地形が織りなす景観美
私の住むあたりでは9月あたりから濃い朝霧に視界を塞がれることが多くなる。広島県は瀬戸内海に面した南側こそ平地になっている部分もあるが、その他の北部はほとんどが中国山地の一部となり、平坦な地域が意外に少ない。
安芸高田や三次などはその山地の中にあってぽつねんと平地になっているような盆地で、山と山の隙間の部分にできた街である。冒頭の写真のとおり四方を山に囲まれ、そのわずかな隙間の空間に3本の大きい川が交差している形だ。
この山と川が織りなす地形が全国的にも有名な雲海を形作るのであるが、百聞は一見に如かずということで、実際どのようなものなのか私も行ってこの目で見てみることにした。

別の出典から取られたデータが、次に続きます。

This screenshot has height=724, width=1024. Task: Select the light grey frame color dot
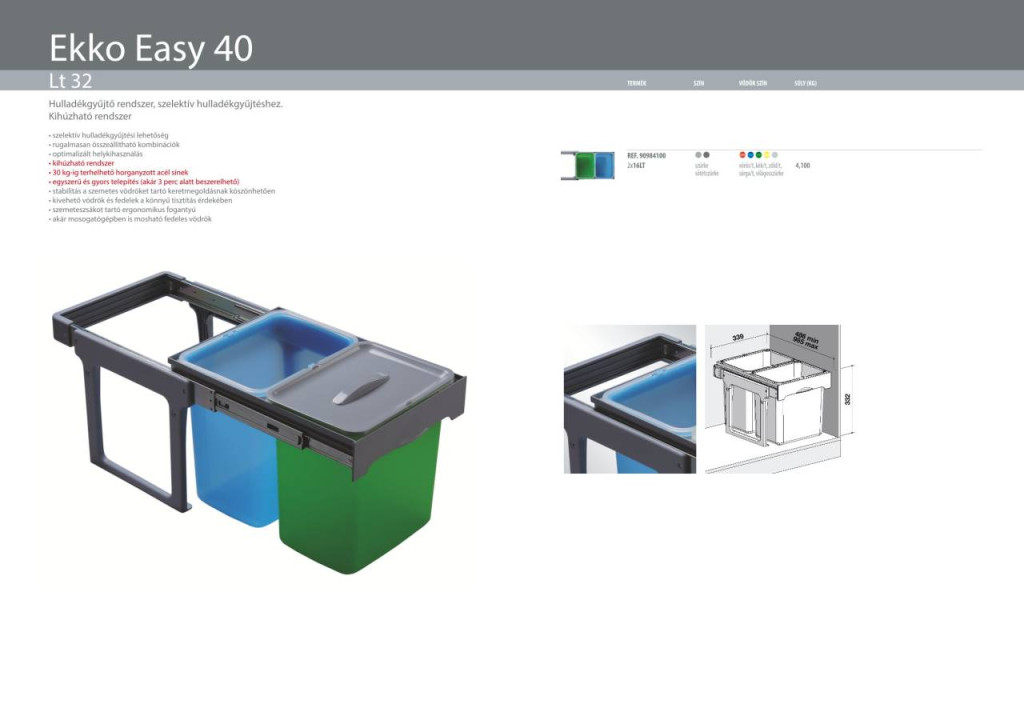(698, 155)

四方を山に囲まれた三次の絶景スポットはそれこそ四方にあるみたいだが、今回は一番有名な「霧の海展望台」というところへ向かってみた。霧自体は山間部であれば深夜から発生することが多い。日の出の時間に合わせたAM6時頃現地に到着するよう向かったが、やはり現地に近づくにつれ霧が深まってきた。
事前にルートを把握しておけば困ることはないが、この日この時間に初めて展望台に来るという人は道がわかりづらく注意が必要かもしれない。看板や標識が全く見えず、到着するまでは常に不安な気持ちになることが予想される。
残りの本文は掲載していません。